Growth of 6.9 percent was the fastest in six quarters, with forecast-beating March investment, retail sales and exports all suggesting the economy may carry solid momentum into spring.
But most analysts say the first quarter may be as good as it gets for China this year, and worry Beijing is still relying too heavily on stimulus and "old economy" growth drivers, primarily the steel industry and a property market that is showing signs of overheating.
"The Chinese government has a tendency to rely on infrastructure development to sustain growth in the long term," economists at ANZ said in a note.
"The question we need to ask is whether this investment-led model is sustainable as the authorities have trouble taming credit.
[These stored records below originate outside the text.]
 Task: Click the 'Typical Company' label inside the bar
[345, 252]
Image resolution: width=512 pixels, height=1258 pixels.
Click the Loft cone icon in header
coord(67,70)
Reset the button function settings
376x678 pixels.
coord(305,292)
We need to watch closely whether China's top leadership will send a stronger signal to tighten monetary policy shortly."
Even as top officials vowed to crack down on debt risks, China's total social financing, a broad measure of credit and liquidity in the economy, reached a record 6.93 trillion yuan ($1 trillion) in the first quarter - roughly equivalent to the size of Mexico's economy.
At the same time, spending by the central and local governments rose 21 percent from a year earlier.
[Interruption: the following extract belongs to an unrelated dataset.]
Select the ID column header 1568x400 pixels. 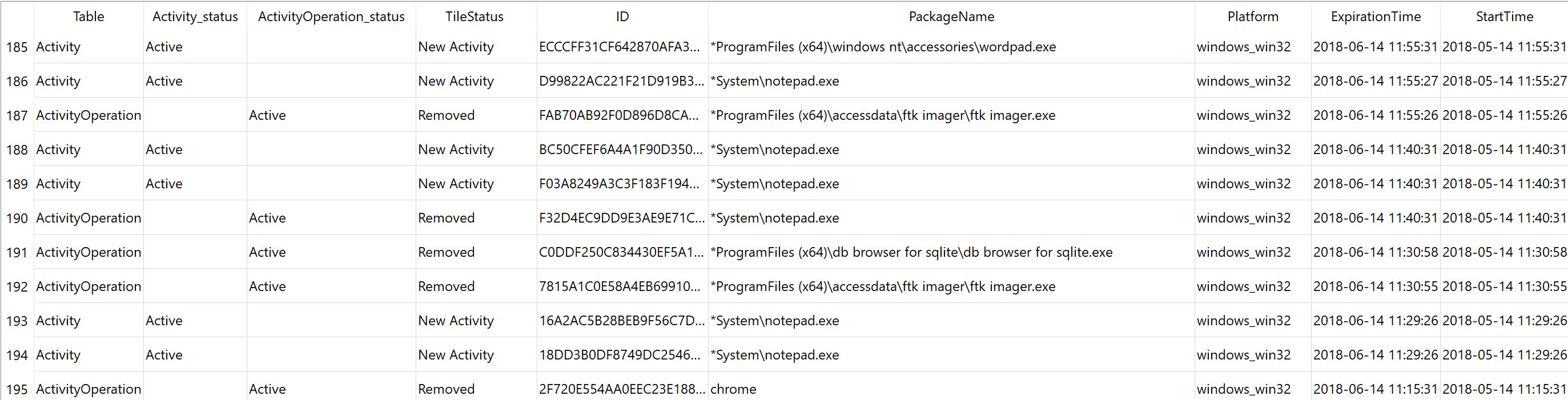click(622, 17)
That helped goose the pace of growth in the first quarter well above the government's 2017 target of around 6.5 percent, and pipped economists' forecasts of 6.8 percent year-on-year.
Such a strong bolt from the gate by China could see Beijing once again meet its annual growth target, even if activity starts to fade later in the year, as many analysts widely expect.
Most analysts agree the heated property market poses the single biggest risk to China's economic growth, but predict the cumulative weight of property curbs will eventually temper activity, not produce an outright crash.
Buoyed by a near 12 percent increase in housing starts, China also produced a record amount of steel in March, Reuters data showed, though analysts said warning signs are flashing.
Rising inventory levels and recent falls in steel prices suggest output has been growing faster than China's actual demand, raising worries of a glut later in the year which could heighten trade tensions with the US and its other major trading partners.
Meanwhile, US stocks and the US dollar dipped on Monday, while US bond yields slumped to five-month lows after soft economic data hurt followed worries over North Korea and coming French elections.